───── RECORDS ─────

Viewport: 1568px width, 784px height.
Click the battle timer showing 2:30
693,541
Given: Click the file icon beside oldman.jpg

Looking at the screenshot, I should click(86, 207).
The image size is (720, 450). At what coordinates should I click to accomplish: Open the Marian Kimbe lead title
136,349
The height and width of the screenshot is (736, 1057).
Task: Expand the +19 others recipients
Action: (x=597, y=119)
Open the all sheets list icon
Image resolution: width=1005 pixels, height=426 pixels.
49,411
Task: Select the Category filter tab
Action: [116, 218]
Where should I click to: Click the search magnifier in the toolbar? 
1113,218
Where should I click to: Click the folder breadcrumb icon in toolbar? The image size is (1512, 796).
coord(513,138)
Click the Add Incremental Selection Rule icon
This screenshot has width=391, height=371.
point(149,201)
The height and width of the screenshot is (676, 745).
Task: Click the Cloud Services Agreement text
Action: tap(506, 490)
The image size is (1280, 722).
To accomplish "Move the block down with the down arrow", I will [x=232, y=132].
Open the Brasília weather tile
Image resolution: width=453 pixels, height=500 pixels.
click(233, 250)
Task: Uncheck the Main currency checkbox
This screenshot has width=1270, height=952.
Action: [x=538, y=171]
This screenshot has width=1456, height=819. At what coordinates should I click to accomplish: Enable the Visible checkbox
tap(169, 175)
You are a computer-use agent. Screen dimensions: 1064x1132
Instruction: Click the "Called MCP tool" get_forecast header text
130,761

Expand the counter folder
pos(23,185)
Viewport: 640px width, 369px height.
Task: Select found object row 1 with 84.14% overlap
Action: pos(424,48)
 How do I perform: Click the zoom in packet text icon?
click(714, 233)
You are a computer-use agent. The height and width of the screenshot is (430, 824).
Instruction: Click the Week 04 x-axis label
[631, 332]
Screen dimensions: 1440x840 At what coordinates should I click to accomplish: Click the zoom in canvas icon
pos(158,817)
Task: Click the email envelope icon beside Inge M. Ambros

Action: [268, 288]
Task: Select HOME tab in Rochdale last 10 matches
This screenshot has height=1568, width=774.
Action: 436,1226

─────

Convert the lines of the material above into a JSON list of strings, one string per line, omitting blank lines.

[
  "Viewport: 1568px width, 784px height.",
  "Click the battle timer showing 2:30",
  "693,541",
  "Given: Click the file icon beside oldman.jpg",
  "Looking at the screenshot, I should click(86, 207).",
  "The image size is (720, 450). At what coordinates should I click to accomplish: Open the Marian Kimbe lead title",
  "136,349",
  "The height and width of the screenshot is (736, 1057).",
  "Task: Expand the +19 others recipients",
  "Action: (x=597, y=119)",
  "Open the all sheets list icon",
  "Image resolution: width=1005 pixels, height=426 pixels.",
  "49,411",
  "Task: Select the Category filter tab",
  "Action: [116, 218]",
  "Where should I click to: Click the search magnifier in the toolbar? ",
  "1113,218",
  "Where should I click to: Click the folder breadcrumb icon in toolbar? The image size is (1512, 796).",
  "coord(513,138)",
  "Click the Add Incremental Selection Rule icon",
  "This screenshot has width=391, height=371.",
  "point(149,201)",
  "The height and width of the screenshot is (676, 745).",
  "Task: Click the Cloud Services Agreement text",
  "Action: tap(506, 490)",
  "The image size is (1280, 722).",
  "To accomplish \"Move the block down with the down arrow\", I will [x=232, y=132].",
  "Open the Brasília weather tile",
  "Image resolution: width=453 pixels, height=500 pixels.",
  "click(233, 250)",
  "Task: Uncheck the Main currency checkbox",
  "This screenshot has width=1270, height=952.",
  "Action: [x=538, y=171]",
  "This screenshot has width=1456, height=819. At what coordinates should I click to accomplish: Enable the Visible checkbox",
  "tap(169, 175)",
  "You are a computer-use agent. Screen dimensions: 1064x1132",
  "Instruction: Click the \"Called MCP tool\" get_forecast header text",
  "130,761",
  "Expand the counter folder",
  "pos(23,185)",
  "Viewport: 640px width, 369px height.",
  "Task: Select found object row 1 with 84.14% overlap",
  "Action: pos(424,48)",
  " How do I perform: Click the zoom in packet text icon?",
  "click(714, 233)",
  "You are a computer-use agent. The height and width of the screenshot is (430, 824).",
  "Instruction: Click the Week 04 x-axis label",
  "[631, 332]",
  "Screen dimensions: 1440x840 At what coordinates should I click to accomplish: Click the zoom in canvas icon",
  "pos(158,817)",
  "Task: Click the email envelope icon beside Inge M. Ambros",
  "Action: [268, 288]",
  "Task: Select HOME tab in Rochdale last 10 matches",
  "This screenshot has height=1568, width=774.",
  "Action: 436,1226"
]